Convert from improper to mixed fraction

\(\frac{49}{6}\) = 8\(\frac{1}{6}\)

So, the area is 8\(\frac{1}{6}\) sq. units

**On Your Own**

Question 3.

Use the grid to find 1\(\frac{1}{4}\) × 3\(\frac{1}{4}\). Let each square represent \(\frac{1}{4}\) foot by \(\frac{1}{4}\) foot.

Answer:

\(\frac{1}{4}\) foot by \(\frac{1}{4}\) = \(\frac{1}{16}\) sq. feet

1\(\frac{1}{4}\) × 3\(\frac{1}{4}\)

Convert from mixed fractions into improper fractions.

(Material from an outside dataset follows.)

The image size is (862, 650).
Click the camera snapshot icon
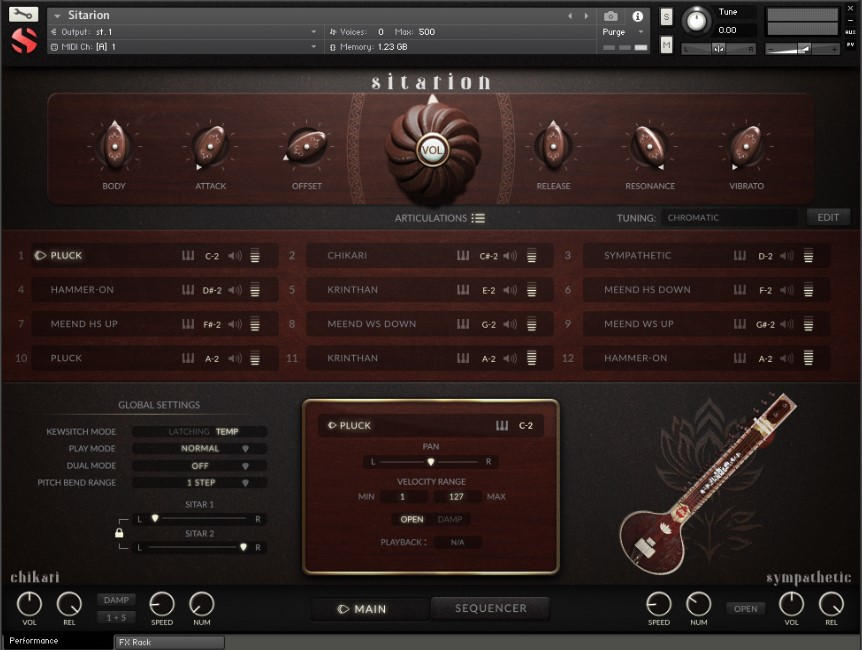coord(611,16)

1\(\frac{1}{4}\) = \(\frac{5}{4}\)

3\(\frac{1}{4}\) = \(\frac{13}{4}\)

\(\frac{5}{4}\) × \(\frac{13}{4}\) = \(\frac{65}{16}\)

Convert from improper to mixed fraction

\(\frac{65}{16}\) = 4\(\frac{1}{16}\)

So, the area is 4\(\frac{1}{16}\) sq. feet

Question 4.

Use the rectangle to draw an area model to find 2\(\frac{1}{2}\) × 4\(\frac{2}{3}\).

Answer:

2\(\frac{1}{2}\) × 4\(\frac{2}{3}\)

Convert from mixed fractions into improper fractions.

2\(\frac{1}{2}\) = \(\frac{5}{2}\)

4\(\frac{2}{3}\) = \(\frac{14}{3}\)

\(\frac{5}{2}\) × \(\frac{14}{3}\) = \(\frac{70}{6}\)

Convert from improper to mixed fraction

\(\frac{70}{6}\) = 11\(\frac{2}{3}\)

So, the area is 11\(\frac{2}{3}\) sq. units

Question 5.

**Open Ended** Chris is building a rectangular-shaped patio using square tiles. Each tile has a side length of \(\frac{1}{6}\) yard. The patio should be between 2 yards and 3 yards long and between 1 yard and 2 yards wide. Choose a length and a width for the patio. What is the area of the patio? Explain your method.

Answer:

Chris is building a rectangular-shaped patio using square tiles.

Each tile has a side length of \(\frac{1}{6}\) yard.

Area = \(\frac{1}{6}\) × \(\frac{1}{6}\) = \(\frac{1}{36}\)

The patio should be between 2 yards and 3 yards long and between 1 yard and 2 yards wide.

The length is 2\(\frac{1}{2}\)

The width is \(\frac{1}{2}\)

2\(\frac{1}{2}\) × \(\frac{1}{2}\)

\(\frac{5}{2}\) × \(\frac{1}{2}\) = \(\frac{5}{4}\) sq. yards

**I’m in a Learning Mindset!**

What strategies did t use to multiply mixed numbers?

_________________________

_________________________

Answer:

The strategy used to multiply mixed numbers is to convert the mixed fraction into the improper fraction and then multiply the numerator and denominator.